Similarly, you can create/modify a right.yaml and you can fill it up based on the cam1 parameters.

Now, we can create/modify the main config file required by VINS-Fusion, named main_conf.yaml. Inside this file, there are many important parameters to be set.

In the main config file, first, we introduce the individual camera config files we just created:

cam0_calib: "left.yaml"
cam1_calib: "right.yaml"

Next, we should enter the resolution for the image topics given above. An important note is that the camera resolution when you performed the sensor calibration should be the same resolution for images that you want to use during SLAM run-time. Whenever you want to change the input reslution to the SLAM, repeat the calibration with the new resolution.

image_width: 672
image_height: 376

Afterwards, there is an extrinsics matrix between camera and IMU required with the following format:

body_T_cam0: !!opencv-matrix
   rows: 4
   cols: 4
   dt: d
   data:  [r1, r2, r3, t1,
           r4, r5, r6, t2,
           r7, r8, r9, t3,
           0 , 0 , 0 , 1.0]

The body_T_cam0 is a 4x4 matrix. This matrix contains the rotation and translation between the left camera and the IMU sensor (transforming camera to IMU). You can find these information in the outputs of Kalibr package, in a file usually named like *-camchain-imucam.yaml. This file is in this format:

cam0:
  T_cam_imu:
  - [r1, r2, r3, t1]
  - [r4, r5, r6, t2]
  - [r7, r8, r9, t3]
  - [0 , 0 , 0 , 1.0]

  ...

  timeshift_cam_imu: td

By convention, transformation matrices in SLAM algorithms are shown in T_<destination frame>_<initial frame>. You can read this phrase as a tranformation from the right entity to the left entity: "The transformation from <initial frame> to <destination frame>". As such, the T_cam_imu is read "transformation from imu coordinate frame to the cam frame". Similarly, the body_T_cam0 is read as "transoformation from cam0 to body". Note that the IMU frame is sometimes referred to the body frame.
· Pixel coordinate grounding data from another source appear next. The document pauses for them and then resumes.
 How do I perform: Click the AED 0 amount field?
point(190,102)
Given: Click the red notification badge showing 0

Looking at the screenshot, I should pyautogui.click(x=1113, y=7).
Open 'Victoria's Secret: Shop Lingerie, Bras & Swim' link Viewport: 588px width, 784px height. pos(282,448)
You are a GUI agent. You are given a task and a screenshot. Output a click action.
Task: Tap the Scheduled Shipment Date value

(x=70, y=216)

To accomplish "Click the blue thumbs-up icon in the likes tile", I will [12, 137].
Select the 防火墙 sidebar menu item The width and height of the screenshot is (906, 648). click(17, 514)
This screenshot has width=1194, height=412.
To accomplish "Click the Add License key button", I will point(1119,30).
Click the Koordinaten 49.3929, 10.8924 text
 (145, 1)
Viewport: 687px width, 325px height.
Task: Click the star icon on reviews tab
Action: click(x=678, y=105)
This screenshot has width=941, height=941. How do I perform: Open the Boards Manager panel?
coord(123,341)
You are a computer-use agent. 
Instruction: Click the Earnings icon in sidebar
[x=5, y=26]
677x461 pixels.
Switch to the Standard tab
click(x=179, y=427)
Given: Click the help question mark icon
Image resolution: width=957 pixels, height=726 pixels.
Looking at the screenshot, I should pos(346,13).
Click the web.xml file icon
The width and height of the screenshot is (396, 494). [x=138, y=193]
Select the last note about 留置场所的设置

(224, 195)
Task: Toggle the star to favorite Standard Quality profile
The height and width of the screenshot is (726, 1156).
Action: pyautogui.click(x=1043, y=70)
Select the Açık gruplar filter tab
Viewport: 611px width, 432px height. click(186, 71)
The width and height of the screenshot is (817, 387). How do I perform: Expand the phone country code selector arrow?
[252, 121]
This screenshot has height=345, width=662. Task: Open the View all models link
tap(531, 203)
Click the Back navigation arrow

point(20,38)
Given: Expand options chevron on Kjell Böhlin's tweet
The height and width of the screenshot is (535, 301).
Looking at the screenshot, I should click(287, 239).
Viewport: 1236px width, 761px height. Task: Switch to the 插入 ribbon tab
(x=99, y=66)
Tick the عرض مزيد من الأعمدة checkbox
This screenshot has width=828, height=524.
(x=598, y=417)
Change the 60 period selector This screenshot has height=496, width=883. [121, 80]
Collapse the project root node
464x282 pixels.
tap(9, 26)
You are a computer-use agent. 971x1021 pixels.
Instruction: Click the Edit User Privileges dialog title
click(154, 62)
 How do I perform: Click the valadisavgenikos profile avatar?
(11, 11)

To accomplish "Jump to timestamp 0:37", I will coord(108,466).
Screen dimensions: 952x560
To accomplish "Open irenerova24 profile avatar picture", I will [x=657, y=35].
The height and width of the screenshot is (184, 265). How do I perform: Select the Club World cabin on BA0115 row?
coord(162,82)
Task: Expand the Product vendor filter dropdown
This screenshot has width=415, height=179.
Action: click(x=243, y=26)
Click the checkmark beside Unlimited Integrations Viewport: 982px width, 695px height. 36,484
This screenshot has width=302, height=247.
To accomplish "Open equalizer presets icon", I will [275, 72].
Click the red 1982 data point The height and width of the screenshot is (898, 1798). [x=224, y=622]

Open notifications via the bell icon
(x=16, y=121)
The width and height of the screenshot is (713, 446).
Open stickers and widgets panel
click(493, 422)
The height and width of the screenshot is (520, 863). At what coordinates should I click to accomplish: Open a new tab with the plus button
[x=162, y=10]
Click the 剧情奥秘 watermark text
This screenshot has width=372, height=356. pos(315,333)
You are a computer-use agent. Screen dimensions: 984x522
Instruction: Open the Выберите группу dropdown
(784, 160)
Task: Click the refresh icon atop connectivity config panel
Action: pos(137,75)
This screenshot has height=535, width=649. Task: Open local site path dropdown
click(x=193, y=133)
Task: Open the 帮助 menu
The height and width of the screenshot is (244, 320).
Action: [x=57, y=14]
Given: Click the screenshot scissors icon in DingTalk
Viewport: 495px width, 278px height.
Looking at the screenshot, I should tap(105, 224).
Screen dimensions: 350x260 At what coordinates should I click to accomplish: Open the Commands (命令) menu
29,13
If you follow the meaning of these transformations, you will notice that Kalibr measures the transformation from IMU to camera (T_cam_imu) while the VINS-Fusion anticipates the transformation from camera to IMU (body_T_cam0). These two are the inverses of each other. We have provided the following interactive python script where you can input any 4x4 transformation matrix and get its inverse version. Use the scripts directly if the following interactive tool is unavailable. Then, use the inverted values inside the main_conf.yaml file that you are creating.

The described procedure should be repeated for both cameras and you should create two entries in the main_conf.yaml file named body_T_cam0 and body_T_cam1.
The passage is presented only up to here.